Isolation and characterization of high molecular weight glycoproteins from embryonated eggs of Emerita asiatica

Abstract

The main yolk protein of Emerita asiatica is comprised of glycolipoprotein conjugated to carotenoid pigment. In the present study the embroynated eggs of the mole crab, Emerita asiatica, were tested for the presence of O-linked glycoproteins. The high molecular weight glycoprotein was extracted in 0.2 M phosphate buffer, pH 6.0 with 8 M urea and fractionated by size exclusion chromatography on Sephorase CL 4B column using the same buffer system. The high molecular weight glycoprotein was excluded and the included peak contained low molecular weight glycoproteins.
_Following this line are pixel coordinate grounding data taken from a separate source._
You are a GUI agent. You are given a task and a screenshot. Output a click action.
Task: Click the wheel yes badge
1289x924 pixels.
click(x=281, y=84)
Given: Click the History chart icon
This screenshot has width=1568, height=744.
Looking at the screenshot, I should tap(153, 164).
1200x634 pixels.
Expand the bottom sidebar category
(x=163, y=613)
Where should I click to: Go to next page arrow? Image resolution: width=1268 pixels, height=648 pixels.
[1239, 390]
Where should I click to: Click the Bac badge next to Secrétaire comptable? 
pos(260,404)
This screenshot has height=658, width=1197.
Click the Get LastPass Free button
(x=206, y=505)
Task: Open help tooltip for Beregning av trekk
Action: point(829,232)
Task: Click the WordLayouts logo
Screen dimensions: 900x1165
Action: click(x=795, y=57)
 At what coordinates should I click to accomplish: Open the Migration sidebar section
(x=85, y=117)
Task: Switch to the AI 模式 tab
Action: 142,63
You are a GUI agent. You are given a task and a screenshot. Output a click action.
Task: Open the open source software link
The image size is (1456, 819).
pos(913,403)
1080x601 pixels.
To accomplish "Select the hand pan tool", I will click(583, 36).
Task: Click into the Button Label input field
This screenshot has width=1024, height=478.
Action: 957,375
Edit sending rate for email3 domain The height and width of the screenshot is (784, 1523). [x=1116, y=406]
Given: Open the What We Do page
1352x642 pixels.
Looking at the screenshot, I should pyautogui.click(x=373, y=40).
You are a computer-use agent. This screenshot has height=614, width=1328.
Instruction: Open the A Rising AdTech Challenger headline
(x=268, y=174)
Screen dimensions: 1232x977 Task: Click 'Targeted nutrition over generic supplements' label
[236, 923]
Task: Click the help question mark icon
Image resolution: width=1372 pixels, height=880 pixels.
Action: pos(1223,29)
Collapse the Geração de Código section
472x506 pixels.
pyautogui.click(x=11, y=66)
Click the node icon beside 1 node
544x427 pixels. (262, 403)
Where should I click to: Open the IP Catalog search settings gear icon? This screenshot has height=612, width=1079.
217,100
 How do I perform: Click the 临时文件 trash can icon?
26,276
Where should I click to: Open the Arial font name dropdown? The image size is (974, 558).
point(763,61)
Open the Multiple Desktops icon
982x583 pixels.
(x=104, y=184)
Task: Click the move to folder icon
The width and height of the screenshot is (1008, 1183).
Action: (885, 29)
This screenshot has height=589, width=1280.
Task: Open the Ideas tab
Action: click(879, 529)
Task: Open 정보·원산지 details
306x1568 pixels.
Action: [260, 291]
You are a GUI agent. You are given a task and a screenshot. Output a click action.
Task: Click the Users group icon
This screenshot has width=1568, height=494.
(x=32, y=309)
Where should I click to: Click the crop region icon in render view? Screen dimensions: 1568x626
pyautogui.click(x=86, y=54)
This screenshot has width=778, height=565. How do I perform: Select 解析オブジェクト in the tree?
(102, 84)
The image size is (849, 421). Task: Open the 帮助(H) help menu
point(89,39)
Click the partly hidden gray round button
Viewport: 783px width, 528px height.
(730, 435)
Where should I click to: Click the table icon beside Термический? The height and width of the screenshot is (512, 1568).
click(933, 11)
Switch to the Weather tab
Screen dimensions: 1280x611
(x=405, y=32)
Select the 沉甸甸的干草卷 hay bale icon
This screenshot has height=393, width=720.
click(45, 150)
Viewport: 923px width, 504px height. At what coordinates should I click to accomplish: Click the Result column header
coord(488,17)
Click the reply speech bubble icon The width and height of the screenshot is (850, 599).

The rechromatographed void fraction from the delipidated egg homogenate was free of low molecular weight components as confirmed by SDS-PAGE. 125I wheat germ agglutinin and peanut agglutinin overlay and the recently developed modified Morgan-Elson assay confirm that the egg contains mucin-type glycoproteins. Monosaccharide analysis of the void fraction was performed. High performance anionic exchange chromatography (HPAEC) shows the presence of GaINAc, GIcNAc, galactose, fucose, mannose and glucose. The identified and characterized high molecular weight glycoprotein is a new class which may play a role in the receptor mediated uptake of vitellogenin, a yolk precursor protein synthesized elsewhere.